● **Instructions to follow**
Begin with the first line of the entries below and reproduce each line exactly, ending with the line that holds "Given: Expand the Raw Account Data section".

● **Supplied data**
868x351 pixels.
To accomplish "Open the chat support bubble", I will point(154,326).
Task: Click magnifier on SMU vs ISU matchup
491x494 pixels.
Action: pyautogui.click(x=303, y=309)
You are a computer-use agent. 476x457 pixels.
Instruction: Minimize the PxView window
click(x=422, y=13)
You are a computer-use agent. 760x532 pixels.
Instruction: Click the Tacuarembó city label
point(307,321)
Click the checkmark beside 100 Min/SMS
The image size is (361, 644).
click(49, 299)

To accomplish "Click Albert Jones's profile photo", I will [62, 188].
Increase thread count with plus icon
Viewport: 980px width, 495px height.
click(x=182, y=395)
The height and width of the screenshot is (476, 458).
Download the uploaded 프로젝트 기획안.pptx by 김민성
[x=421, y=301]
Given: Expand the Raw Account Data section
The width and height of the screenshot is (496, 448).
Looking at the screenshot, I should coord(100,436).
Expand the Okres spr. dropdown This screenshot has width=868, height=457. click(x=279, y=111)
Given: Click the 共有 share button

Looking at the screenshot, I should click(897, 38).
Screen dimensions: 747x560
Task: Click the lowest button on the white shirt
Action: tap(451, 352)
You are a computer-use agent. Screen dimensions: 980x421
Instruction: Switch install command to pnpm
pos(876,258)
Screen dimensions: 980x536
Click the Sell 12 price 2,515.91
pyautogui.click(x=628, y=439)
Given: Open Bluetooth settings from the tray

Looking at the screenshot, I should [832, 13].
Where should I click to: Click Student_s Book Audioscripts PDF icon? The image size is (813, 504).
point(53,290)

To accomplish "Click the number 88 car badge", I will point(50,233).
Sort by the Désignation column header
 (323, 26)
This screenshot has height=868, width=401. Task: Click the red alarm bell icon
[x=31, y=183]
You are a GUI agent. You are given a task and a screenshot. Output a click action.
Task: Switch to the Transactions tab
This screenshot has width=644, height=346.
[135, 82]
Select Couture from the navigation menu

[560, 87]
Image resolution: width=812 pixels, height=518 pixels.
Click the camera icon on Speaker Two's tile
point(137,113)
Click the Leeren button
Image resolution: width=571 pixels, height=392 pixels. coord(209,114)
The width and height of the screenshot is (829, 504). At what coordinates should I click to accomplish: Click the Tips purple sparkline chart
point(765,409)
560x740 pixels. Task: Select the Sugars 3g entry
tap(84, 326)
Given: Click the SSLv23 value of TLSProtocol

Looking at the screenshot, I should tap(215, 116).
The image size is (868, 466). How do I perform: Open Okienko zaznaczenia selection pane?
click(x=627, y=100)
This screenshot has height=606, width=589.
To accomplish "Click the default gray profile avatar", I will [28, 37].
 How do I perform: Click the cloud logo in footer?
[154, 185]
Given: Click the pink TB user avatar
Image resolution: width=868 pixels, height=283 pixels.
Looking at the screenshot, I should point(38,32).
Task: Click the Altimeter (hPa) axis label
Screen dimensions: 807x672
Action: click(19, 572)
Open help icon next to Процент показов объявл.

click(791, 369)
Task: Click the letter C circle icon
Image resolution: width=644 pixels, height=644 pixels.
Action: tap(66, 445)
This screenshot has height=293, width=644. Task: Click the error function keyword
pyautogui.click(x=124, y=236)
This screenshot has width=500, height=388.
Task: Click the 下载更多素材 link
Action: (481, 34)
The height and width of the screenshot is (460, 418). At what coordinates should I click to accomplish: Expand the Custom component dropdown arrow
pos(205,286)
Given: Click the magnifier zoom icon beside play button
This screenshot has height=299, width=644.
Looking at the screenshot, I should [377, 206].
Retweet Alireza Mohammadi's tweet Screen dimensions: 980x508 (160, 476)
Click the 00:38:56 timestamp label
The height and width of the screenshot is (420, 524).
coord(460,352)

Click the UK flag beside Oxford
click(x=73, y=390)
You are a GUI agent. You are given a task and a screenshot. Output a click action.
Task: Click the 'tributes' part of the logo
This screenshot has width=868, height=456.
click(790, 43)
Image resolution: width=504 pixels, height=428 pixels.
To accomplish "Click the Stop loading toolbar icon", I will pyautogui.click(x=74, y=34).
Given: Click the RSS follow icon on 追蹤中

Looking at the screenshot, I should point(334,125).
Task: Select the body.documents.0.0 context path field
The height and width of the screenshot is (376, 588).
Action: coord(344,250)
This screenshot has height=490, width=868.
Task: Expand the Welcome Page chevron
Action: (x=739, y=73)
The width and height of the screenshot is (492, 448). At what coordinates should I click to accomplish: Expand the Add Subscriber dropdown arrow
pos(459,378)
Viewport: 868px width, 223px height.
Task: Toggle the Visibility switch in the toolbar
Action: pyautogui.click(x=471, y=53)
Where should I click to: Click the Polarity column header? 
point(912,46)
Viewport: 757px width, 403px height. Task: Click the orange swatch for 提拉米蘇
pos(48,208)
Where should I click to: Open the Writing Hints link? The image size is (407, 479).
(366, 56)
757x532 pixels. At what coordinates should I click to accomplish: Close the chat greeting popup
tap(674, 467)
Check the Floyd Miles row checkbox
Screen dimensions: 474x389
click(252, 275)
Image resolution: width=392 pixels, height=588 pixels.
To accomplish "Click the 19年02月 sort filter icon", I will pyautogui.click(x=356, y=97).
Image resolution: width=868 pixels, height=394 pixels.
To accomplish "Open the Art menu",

● **Exercise output**
868x351 pixels.
To accomplish "Open the chat support bubble", I will point(154,326).
Task: Click magnifier on SMU vs ISU matchup
491x494 pixels.
Action: pyautogui.click(x=303, y=309)
You are a computer-use agent. 476x457 pixels.
Instruction: Minimize the PxView window
click(x=422, y=13)
You are a computer-use agent. 760x532 pixels.
Instruction: Click the Tacuarembó city label
point(307,321)
Click the checkmark beside 100 Min/SMS
The image size is (361, 644).
click(49, 299)

To accomplish "Click Albert Jones's profile photo", I will [62, 188].
Increase thread count with plus icon
Viewport: 980px width, 495px height.
click(x=182, y=395)
The height and width of the screenshot is (476, 458).
Download the uploaded 프로젝트 기획안.pptx by 김민성
[x=421, y=301]
Given: Expand the Raw Account Data section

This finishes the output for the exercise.